The team assessed treatment response in 497 patients diagnosed with schizophrenia spectrum disorders. Medication history was obtained from medical health records.
In all, 30% of the patients were classified as treatment resistant according to the American Psychiatric Association criteria, which states that a patient is treatment refractory when they have little or no symptomatic response to multiple (at least two) antipsychotic trials within an adequate duration (at least 6 weeks) and with an adequate dose within the therapeutic range.
When stratified according to ethnicity, 36.7% of White Europeans were resistant to treatment, compared with 19.1% of non-White Europeans. This means that being of White-European ethnicity conveys a 1.78-fold increased risk for treatment resistance, the team reports in Comprehensive Psychiatry.
By contrast, neither gender nor a positive family history for psychiatric disorders were significantly associated with treatment resistance.
Patients who were resistant to treatment had a significantly longer duration of illness than those who were not resistant, at 21 versus 15 years, and there was a significant association between a high number of hospitalizations and non-resistant status.

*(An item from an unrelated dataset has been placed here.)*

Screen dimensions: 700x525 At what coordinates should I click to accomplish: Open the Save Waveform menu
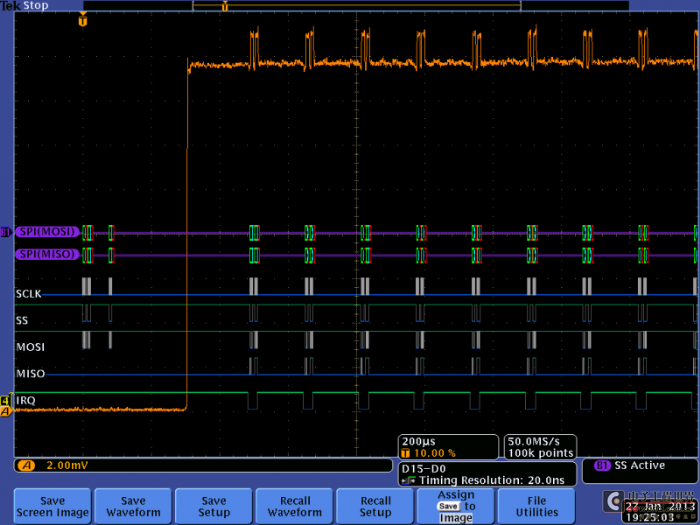pyautogui.click(x=132, y=506)
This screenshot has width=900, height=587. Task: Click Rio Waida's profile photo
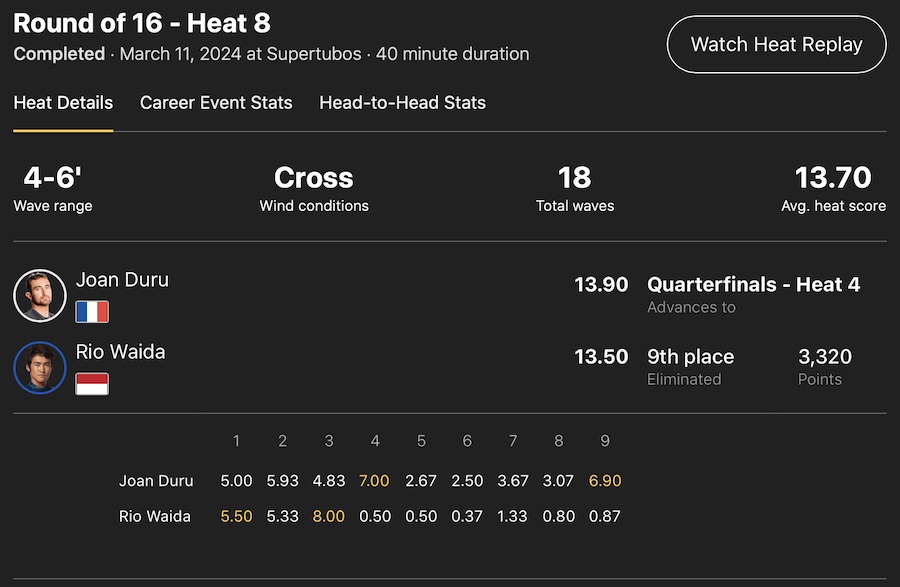tap(40, 369)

Treatment-resistant patients were also more likely to be receiving clozapine treatment (odds ratio [OR]=2.9), polypharmacy treatment (OR=2.4), and a combination of clozapine and polypharmacy (OR=3.8).
The researchers comment that previous research has shown that African-American patients with psychotic disorders receive higher doses of antipsychotic medications than White patients, and are more likely to receive depot antipsychotics and less likely to be prescribed second-generation antipsychotics despite no evidence of a difference in clinical severity or a need for higher therapeutic doses.
"There is a possibility that because African-American patients are prescribed higher doses and given depot medications they have a lower chance of developing resistance as compared to white Europeans," they suggest.